Sorry I was unclear. Because some contra callers say “mad robin” and some contra callers say “double mad robin,” meaning the same thing, and if you’ve learned it as “mad robin” and a new-to-you caller says “double mad robin,” you’ll think it’s a different figure.

On Sep 28, 2018, at 8:51 AM, Folk Dance <ceilidh.caller.bob@gmail.com> wrote:

I don't think the distinction is necessary is it?  "mad robin with your neighbour" is clearly distinct from "1s in the middle mad robin" so why add double mad robin?  It'd be like calling most petronella's double petronellas because they have four people moving but the original petronella is for 1s only.

Bob

On Fri, Sep 28, 2018 at 1:29 PM Read Weaver via Callers <callers@lists.sharedweight.net> wrote:
It’s perhaps worth saying during the teaching “also called a double mad robin,” since dancers will sometimes hear that (from callers who know ECD).
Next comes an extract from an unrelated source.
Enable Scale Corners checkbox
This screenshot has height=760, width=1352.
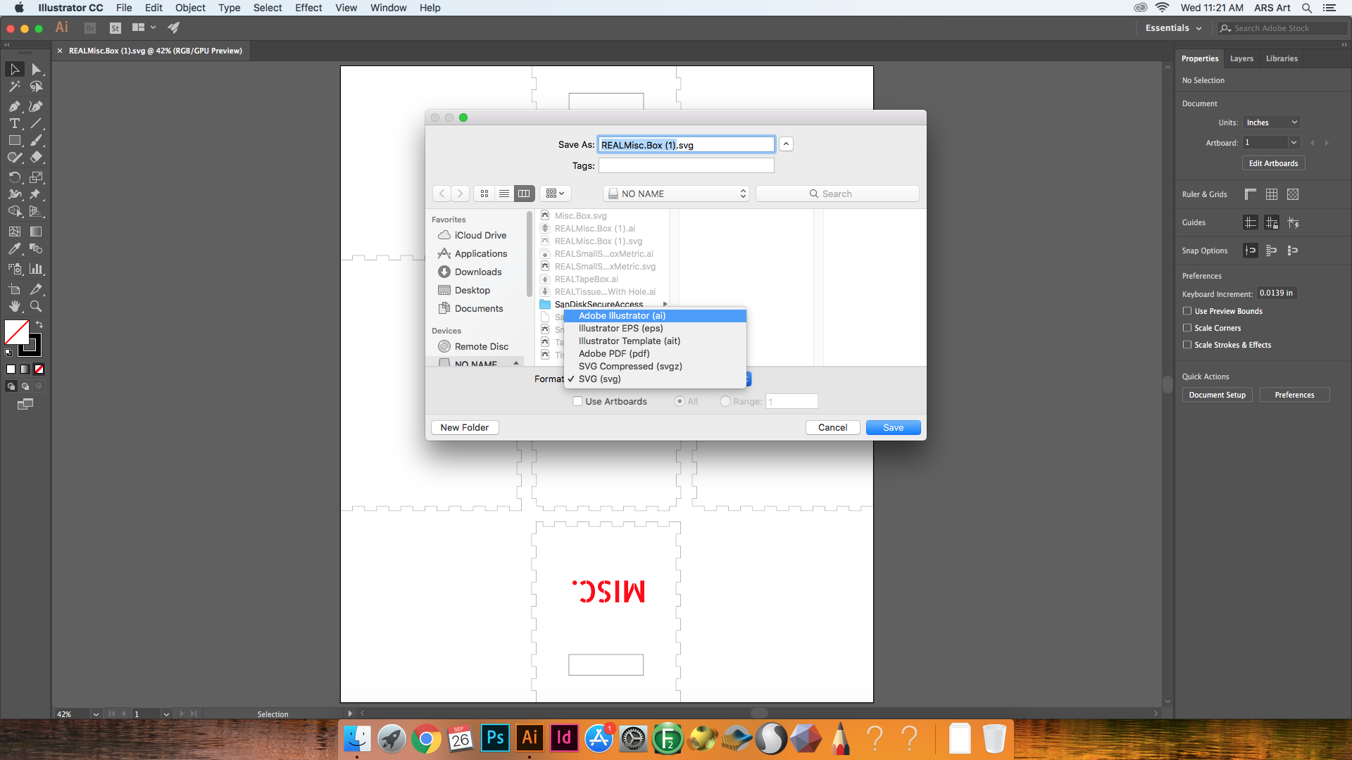tap(1187, 327)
I’ve seen confusion on moderately experienced contra dancers’ faces (and feet) at the term “double mad robin” (thinking you go around twice, or that it involves more than 4 people) because they’ve only ever seen the figure with 4 people moving and they’ve only ever heard it called “mad robin.”
(In the English country dance “Mad Robin,” only two people are moving in the eponymous figure.)